The end of summer is near, but the beginning of fall sports is at hand. As temperatures soar to seasonal heights, it is important to remember to have young athletes take in enough fluids.
Research has shown that although young athletes, on average, perspire less than adult athletes, they also weigh less than adult athletes, so their water loss is magnified. Studies also have shown that when kids are offered flavored-beverages, their consumption of fluids increases; in some cases, up to 91% more than water consumption.
However, some dieticians caution that some sports drinks are nothing more than sugar water, and not necessary for younger children. Is there a time and place for sports drinks in children's sports?

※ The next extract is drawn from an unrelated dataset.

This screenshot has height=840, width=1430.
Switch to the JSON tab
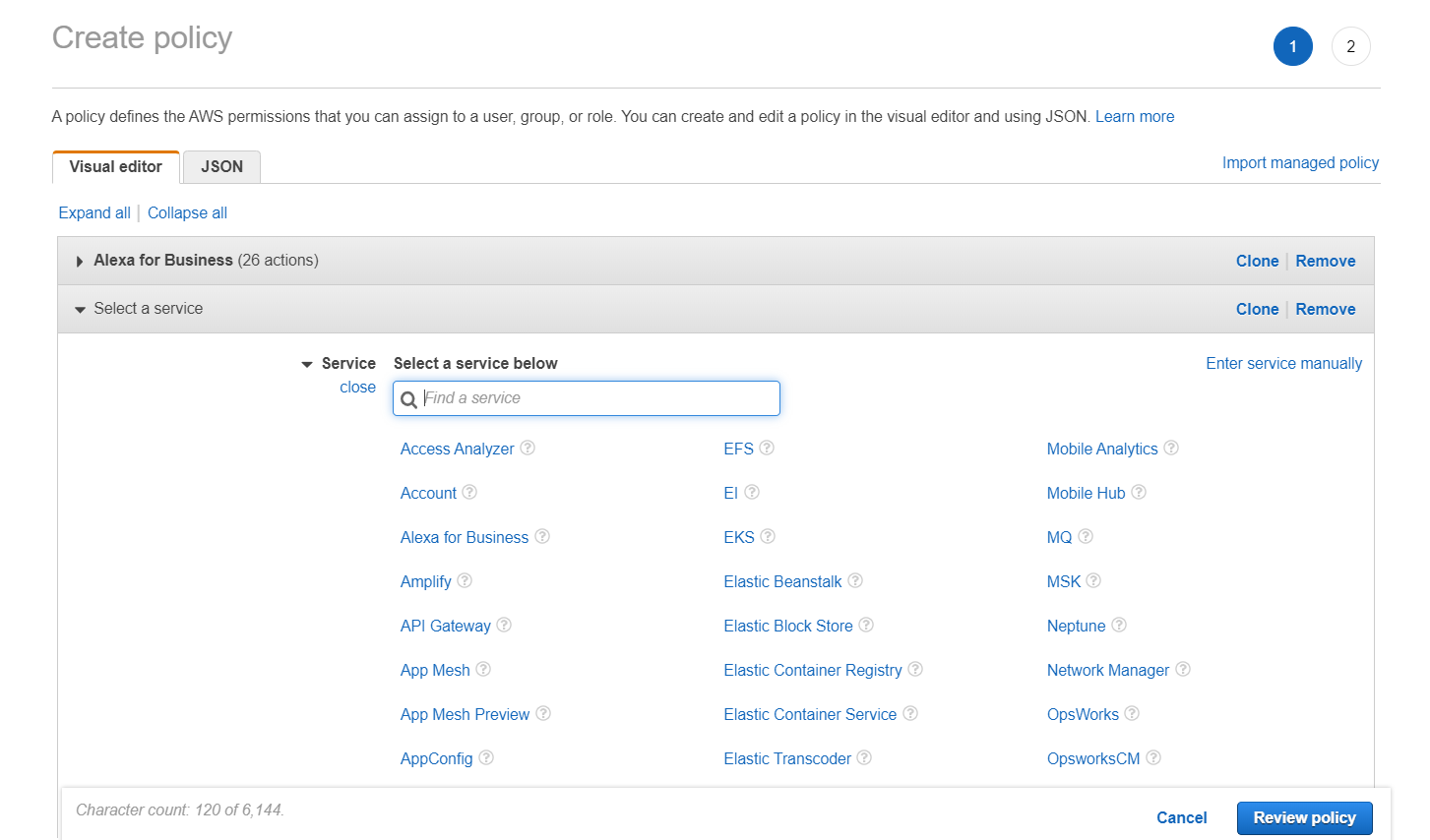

Yes, says Boston dietician and sports nutritionist Nancy Clark in this New York Times article:
“Most kids younger than 10 or 12 don’t work out hard enough to require” carbohydrate and electrolyte replenishment, she says. “They should be playing and having fun, even during games.” If, however, your 12-year-old or older athlete has begun competing at a more intense level, especially if he or she participates in multiple practices or competitions in a single day during the summer, “sports drinks are appropriate,” Clark says. The salt in the drinks increases the body’s ability to hold on to the fluid, she points out, and few kids object to the taste, although in at least one study, some young athletes reported that sports drinks upset their stomachs. No one suggests that, outside of fields or courts, sports drinks are wise. “These are not health foods,” Clark says. “They’re fancy sugar water. You see kids having them with their pizza at lunch. That’s not a good idea.”